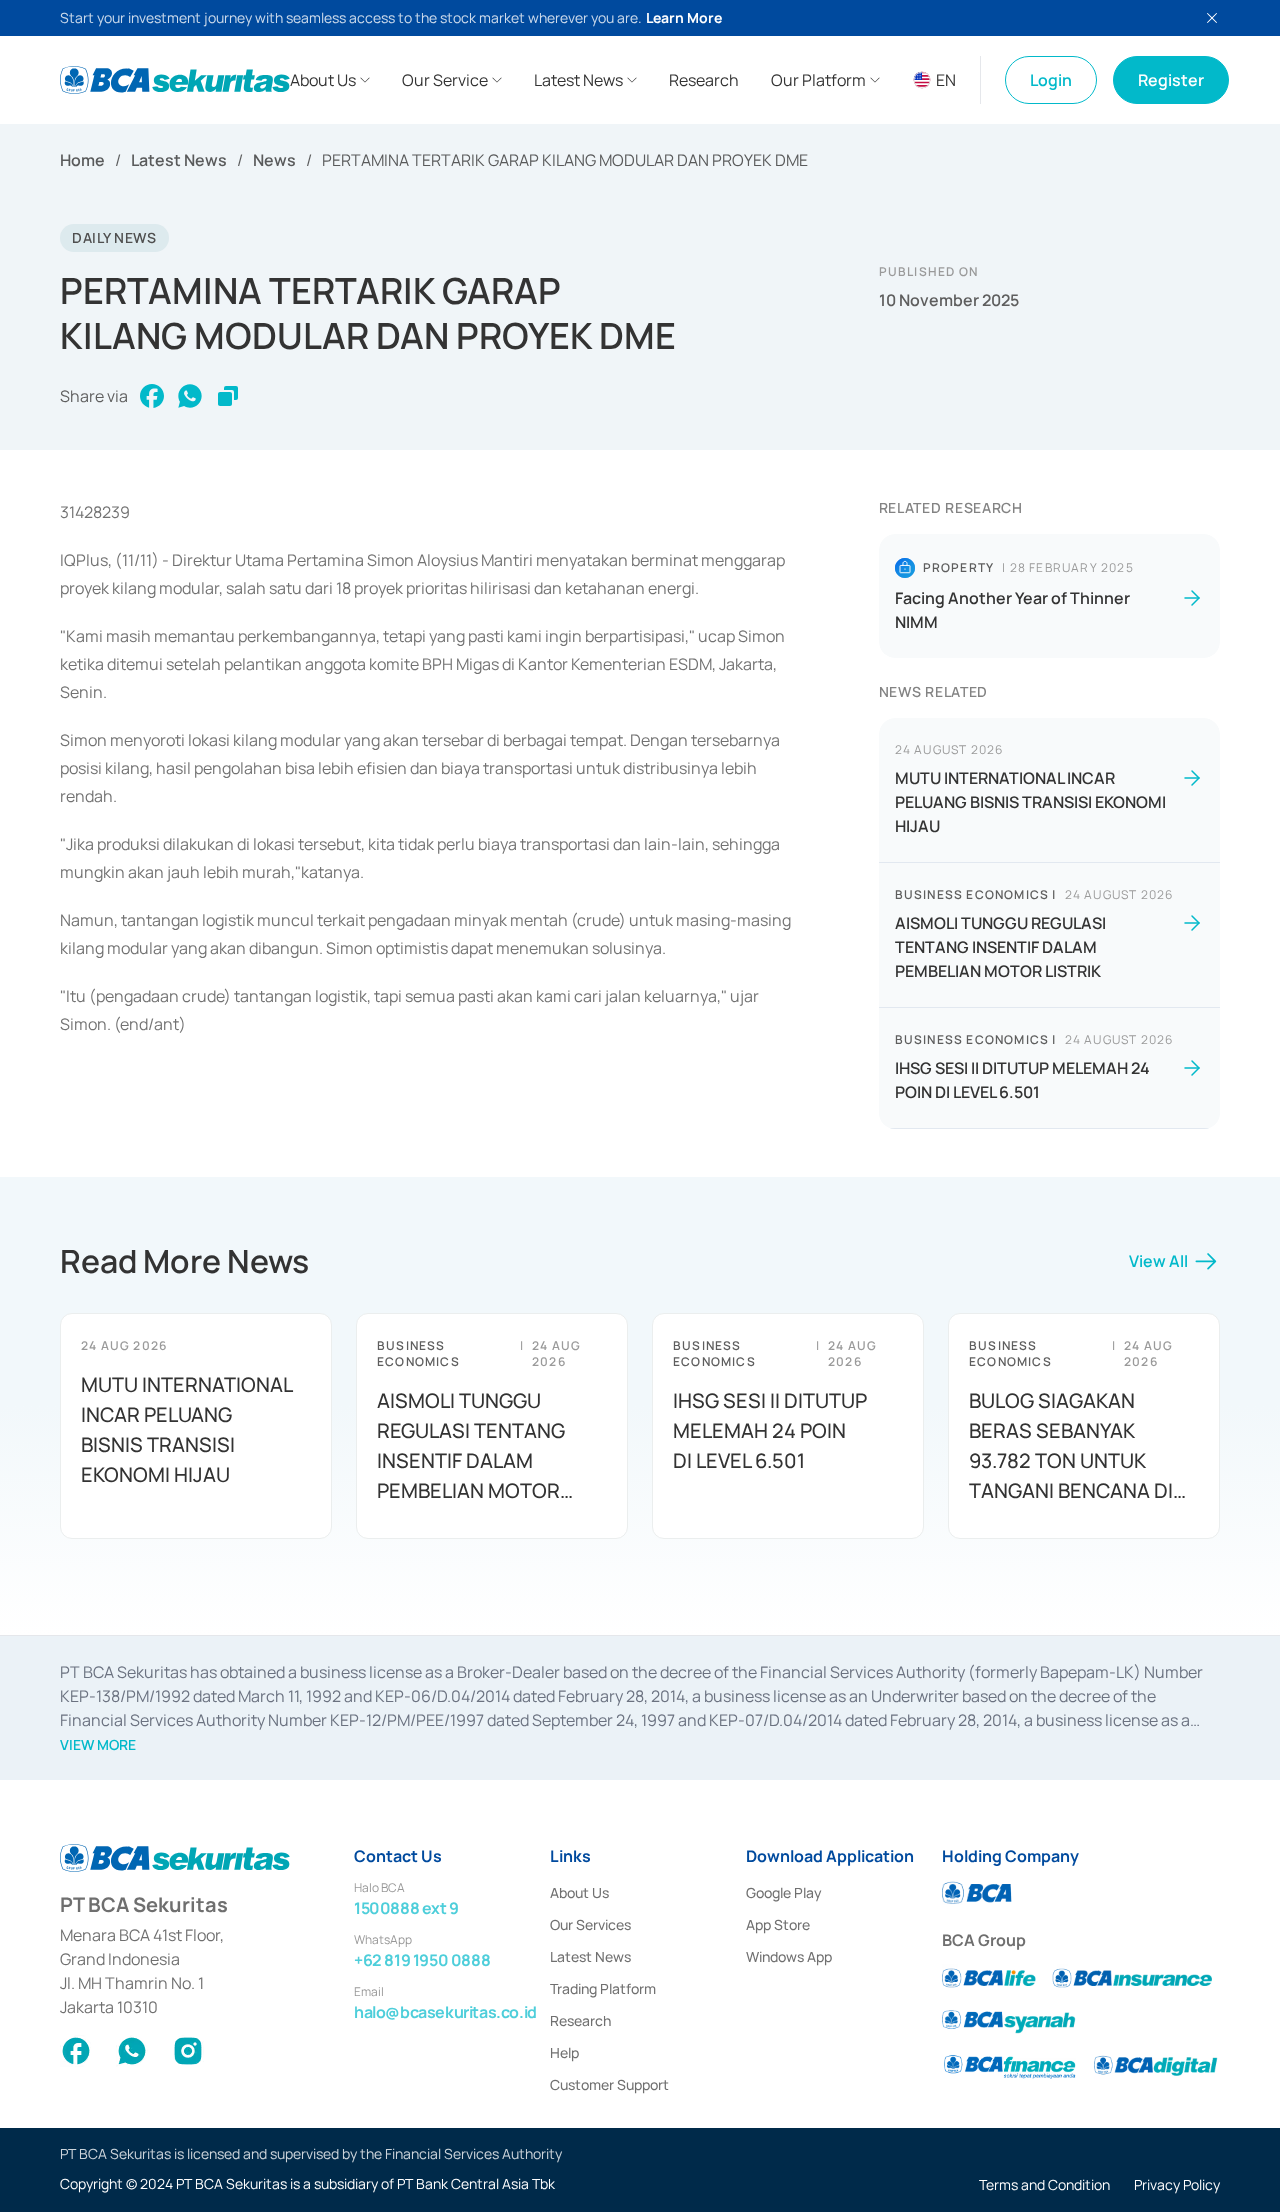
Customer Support (609, 2084)
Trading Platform (603, 1988)
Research (580, 2020)
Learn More (684, 17)
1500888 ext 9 (406, 1908)
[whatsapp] (190, 396)
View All (1158, 1261)
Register (1171, 80)
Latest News (179, 160)
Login (1051, 80)
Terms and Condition (1044, 2184)
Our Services (590, 1924)
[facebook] (152, 396)
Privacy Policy (1177, 2184)
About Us (579, 1892)
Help (564, 2052)
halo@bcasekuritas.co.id (445, 2012)
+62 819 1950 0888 (422, 1960)
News (274, 160)
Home (82, 160)
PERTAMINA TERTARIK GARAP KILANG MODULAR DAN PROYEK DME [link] (565, 160)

_Exercise aim_.
Copy out, exactly as given, the line containing "0888 (422, 1960)" together with every line after it in the material.

_Completed exercise_.
+62 819 1950 0888 (422, 1960)
News (274, 160)
Home (82, 160)
PERTAMINA TERTARIK GARAP KILANG MODULAR DAN PROYEK DME [link] (565, 160)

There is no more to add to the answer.